- **AVAILABLE DATA**
BEGIN

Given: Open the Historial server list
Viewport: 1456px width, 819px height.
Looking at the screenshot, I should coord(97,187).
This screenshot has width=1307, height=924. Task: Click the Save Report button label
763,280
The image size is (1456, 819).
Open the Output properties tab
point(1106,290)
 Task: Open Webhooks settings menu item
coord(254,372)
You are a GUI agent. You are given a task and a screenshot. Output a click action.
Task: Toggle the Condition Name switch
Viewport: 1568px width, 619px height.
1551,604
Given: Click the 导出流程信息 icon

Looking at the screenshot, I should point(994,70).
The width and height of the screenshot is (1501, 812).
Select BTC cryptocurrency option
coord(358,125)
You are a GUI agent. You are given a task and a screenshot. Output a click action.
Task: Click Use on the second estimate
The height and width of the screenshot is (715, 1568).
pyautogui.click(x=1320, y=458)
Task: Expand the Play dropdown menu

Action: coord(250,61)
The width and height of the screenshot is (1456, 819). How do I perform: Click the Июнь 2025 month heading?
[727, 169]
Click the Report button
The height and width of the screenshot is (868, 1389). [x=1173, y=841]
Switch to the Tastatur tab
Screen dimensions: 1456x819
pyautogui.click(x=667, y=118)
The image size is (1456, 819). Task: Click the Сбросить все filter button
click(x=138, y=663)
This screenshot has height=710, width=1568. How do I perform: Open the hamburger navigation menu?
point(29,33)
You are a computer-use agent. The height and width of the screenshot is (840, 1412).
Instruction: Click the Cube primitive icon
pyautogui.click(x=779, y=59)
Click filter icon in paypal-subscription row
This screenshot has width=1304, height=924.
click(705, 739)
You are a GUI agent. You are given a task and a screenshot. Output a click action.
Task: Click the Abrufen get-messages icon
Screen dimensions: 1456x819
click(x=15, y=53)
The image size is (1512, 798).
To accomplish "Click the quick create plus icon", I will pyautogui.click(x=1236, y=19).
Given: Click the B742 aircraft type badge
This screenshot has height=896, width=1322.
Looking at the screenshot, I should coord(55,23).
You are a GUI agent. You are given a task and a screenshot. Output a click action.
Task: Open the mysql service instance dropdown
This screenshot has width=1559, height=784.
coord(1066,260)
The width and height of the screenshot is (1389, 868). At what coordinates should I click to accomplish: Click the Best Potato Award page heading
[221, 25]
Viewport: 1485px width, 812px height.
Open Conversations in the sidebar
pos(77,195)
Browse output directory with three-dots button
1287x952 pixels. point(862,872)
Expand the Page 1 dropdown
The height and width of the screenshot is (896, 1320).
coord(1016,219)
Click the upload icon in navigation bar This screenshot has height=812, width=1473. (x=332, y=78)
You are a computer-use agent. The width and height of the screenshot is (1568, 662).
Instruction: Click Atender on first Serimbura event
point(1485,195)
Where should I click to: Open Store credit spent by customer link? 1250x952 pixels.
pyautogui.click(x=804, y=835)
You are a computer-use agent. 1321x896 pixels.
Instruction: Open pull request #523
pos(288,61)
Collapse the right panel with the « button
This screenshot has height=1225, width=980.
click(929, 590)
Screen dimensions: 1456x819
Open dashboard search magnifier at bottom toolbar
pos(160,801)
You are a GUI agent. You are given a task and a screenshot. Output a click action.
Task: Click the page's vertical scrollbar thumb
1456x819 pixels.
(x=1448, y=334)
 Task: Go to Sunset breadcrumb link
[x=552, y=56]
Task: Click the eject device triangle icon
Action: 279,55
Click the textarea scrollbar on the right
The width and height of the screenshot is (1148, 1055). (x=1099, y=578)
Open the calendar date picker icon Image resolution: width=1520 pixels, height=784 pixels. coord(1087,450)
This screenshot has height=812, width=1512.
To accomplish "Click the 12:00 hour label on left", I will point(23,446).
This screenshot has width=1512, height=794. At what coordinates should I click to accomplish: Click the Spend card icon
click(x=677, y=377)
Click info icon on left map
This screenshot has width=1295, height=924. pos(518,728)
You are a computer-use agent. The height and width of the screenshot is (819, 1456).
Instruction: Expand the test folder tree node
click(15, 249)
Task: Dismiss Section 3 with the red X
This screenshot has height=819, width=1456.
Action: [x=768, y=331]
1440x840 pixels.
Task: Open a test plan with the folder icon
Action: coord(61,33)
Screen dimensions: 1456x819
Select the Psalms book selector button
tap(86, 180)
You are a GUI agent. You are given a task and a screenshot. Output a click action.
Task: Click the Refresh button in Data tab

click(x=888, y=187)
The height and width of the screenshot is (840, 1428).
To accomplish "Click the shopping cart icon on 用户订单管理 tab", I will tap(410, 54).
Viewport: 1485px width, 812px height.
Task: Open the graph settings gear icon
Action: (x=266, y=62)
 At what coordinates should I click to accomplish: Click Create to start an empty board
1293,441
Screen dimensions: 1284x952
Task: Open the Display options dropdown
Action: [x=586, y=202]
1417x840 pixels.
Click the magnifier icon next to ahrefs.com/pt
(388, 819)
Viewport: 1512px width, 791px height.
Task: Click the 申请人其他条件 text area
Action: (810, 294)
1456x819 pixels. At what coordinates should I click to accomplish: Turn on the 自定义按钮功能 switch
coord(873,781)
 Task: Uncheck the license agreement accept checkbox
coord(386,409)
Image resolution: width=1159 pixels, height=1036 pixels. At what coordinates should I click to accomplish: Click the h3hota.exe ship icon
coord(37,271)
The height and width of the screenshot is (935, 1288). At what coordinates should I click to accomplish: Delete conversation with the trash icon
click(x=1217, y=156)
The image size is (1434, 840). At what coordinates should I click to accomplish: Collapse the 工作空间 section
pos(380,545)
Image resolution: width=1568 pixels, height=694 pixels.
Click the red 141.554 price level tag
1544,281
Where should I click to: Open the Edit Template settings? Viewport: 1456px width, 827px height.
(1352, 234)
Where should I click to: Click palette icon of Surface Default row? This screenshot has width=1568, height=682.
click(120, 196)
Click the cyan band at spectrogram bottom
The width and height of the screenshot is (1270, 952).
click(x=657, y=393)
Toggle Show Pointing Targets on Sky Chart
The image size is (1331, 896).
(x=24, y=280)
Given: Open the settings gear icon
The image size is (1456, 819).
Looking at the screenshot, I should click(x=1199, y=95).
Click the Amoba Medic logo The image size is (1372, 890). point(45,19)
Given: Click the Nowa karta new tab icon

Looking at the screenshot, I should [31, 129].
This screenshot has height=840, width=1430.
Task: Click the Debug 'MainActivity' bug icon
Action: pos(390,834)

END

- **TASK ITEM**
Reproduce only the lines above, starting at the line with "The height and width of the screenshot is (935, 1288)." and ending at the line with "Toggle Show Pointing Targets on Sky Chart", exactly as written.

- **ANSWER SPACE**
The height and width of the screenshot is (935, 1288). At what coordinates should I click to accomplish: Delete conversation with the trash icon
click(x=1217, y=156)
The image size is (1434, 840). At what coordinates should I click to accomplish: Collapse the 工作空间 section
pos(380,545)
Image resolution: width=1568 pixels, height=694 pixels.
Click the red 141.554 price level tag
1544,281
Where should I click to: Open the Edit Template settings? Viewport: 1456px width, 827px height.
(1352, 234)
Where should I click to: Click palette icon of Surface Default row? This screenshot has width=1568, height=682.
click(120, 196)
Click the cyan band at spectrogram bottom
The width and height of the screenshot is (1270, 952).
click(x=657, y=393)
Toggle Show Pointing Targets on Sky Chart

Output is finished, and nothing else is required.